Association for Public Art (aPA) Executive Director Penny Balkin Bach recently took the opportunity to write for ARTSblog about the little known origins of public art in Philadelphia with “Our Shared Public Art (and Placemaking) Legacy”. She discusses the early innovators and civic-minded people who founded and supported our organization (formerly the Fairmount Park Art Association) and established the earliest percent for art programs in the United States. Read the full post on ARTSblog or below.

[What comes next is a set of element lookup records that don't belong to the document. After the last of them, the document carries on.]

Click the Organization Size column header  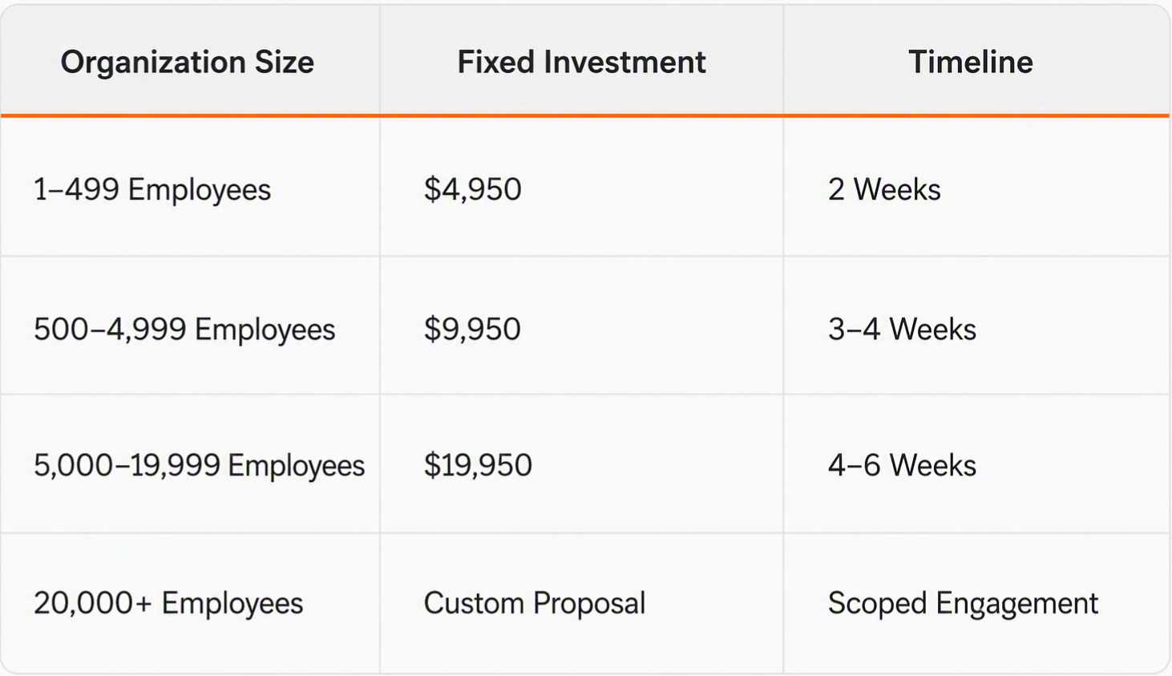[x=187, y=62]
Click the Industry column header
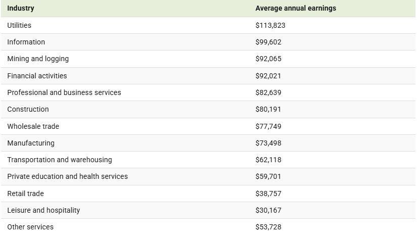The width and height of the screenshot is (418, 239). tap(21, 8)
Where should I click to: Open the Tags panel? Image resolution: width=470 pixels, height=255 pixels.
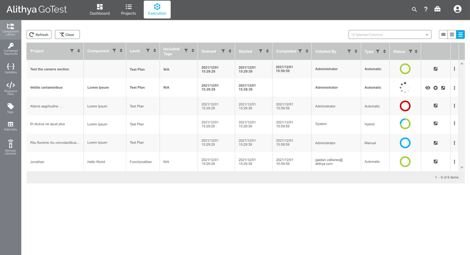(x=10, y=107)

Our Shared Public Art (and Placemaking) Legacy
by Penny Balkin Bach
At the Americans for the Arts 2015 Annual Convention, I was honored to accept the 2015 Public Art Network Award on behalf of the Association for Public Art (aPA) and also the early innovators who guide our work today. I am acutely aware that as the nation’s first non-profit public art organization, aPA has a unique 140+ year legacy. While we do not operate in the same environment as government agencies, I believe that recognizing our shared public art legacy can fortify our position by imparting clarity, credibility, and clout.
So who were those civic-minded people who founded and supported the Fairmount Park Art Association (now the Association for Public Art) and established the earliest percent for art programs in the United States?
Founded in 1872, the aPA was from its inception dedicated to the integration of art and urban planning. This was a citizen’s movement and a membership organization, not a governmental program, a distinction that holds to this day. In their early 20s, founders Henry Fox and Charles Howell enticed a group of pioneering trustees and subscribers from all walks of life—merchants, entrepreneurs, lawyers, arts professionals and collectors— to support their new organization.
They held the common belief that placing works of art in public spaces would enable people of all classes to share equally in a public trust. Somewhat familiar? The aPA became the beneficiary to public-spirited Ellen Phillips Samuel’s residuary estate following her death in 1913. Although she could not serve on the all-male Board, Samuel was an active member of the Fairmount Park Art Association and a philanthropic supporter of many local cultural activities. Her bequeath was said to be one of the largest bequests of its kind in the country at the time. Samuel left us two rather extraordinary directives: first, to spend only the interest on the endowment, not the principal. Second, she asked that the aPA put advertisements in international newspapers to attract for exhibition the work of a wide range of artists who might be commissioned to create new sculptures for Philadelphia’s Fairmount Park. What thoughtful and expansive foresight!
Few people know that an artists’ movement in Philadelphia instigated the first two percent for art programs in the United States in 1959. In 1957, the local chapter of Artists Equity asked their lawyer Raymond Speiser, himself an art collector, to help establish a percent for art program for private development. Speiser called upon his friend, the architect Louis Kahn, to join him in this mission to invite Michael von Moschzisker, a writer and then Chairman of Philadelphia’s Redevelopment Authority, to cocktails at the Philadelphia College of Art.
Over cocktails, Speiser and Kahn convinced him of the merits of setting aside funds for fine arts on redeveloped properties. In 1958, von Moschzisker pleaded his case to the National Conference of Editorial Writers, where the idea gained national exposure; and in 1959, the Redevelopment Authority’s percent for art requirement went into effect. Simultaneously, Benton Spruance, a printmaker and President of Artists’ Equity, and his sculptor friend Joseph Greenberg approached Henry W. Sawyer III, a lawyer, City Councilman and civil rights crusader, who was also on the Board of the aPA. All of these protagonists knew one another, as you might imagine.
Evidently Sawyer had tried for some time without success to introduce percent for art legislation in City Council. Finally, just as Sawyer was about to finish his last term in office, the City Council surprised him and passed his ordinance. He told me, “I always thought of it as my going-away present.” So behind this movement were: a printmaker and head of Artists’ Equity, a sculptor, an architect, a redeveloper, a lawyer and collector, and an aPA Trustee and City Councilman. What a great lesson in how to get something to stick in city government.
My personal inspiration comes from the artist Marcel Duchamp. He believed that the audience completes a work of art, which I believe to be a tenet of public art. At his 1957 lecture “The Creative Act,” Duchamp famously stated that “the creative act is not performed by the artist alone; the spectator brings the work in contact with the external world . . . and thus adds his own contribution to the creative act.” This proclamation was issued during the period when he was secretly creating his final work, Etant Donnés, now installed in the Philadelphia Museum of Art – a work that can only be viewed by looking into a peephole, for lack of a better word, thus completing the work of art as well as creating a sense of intimate complicity.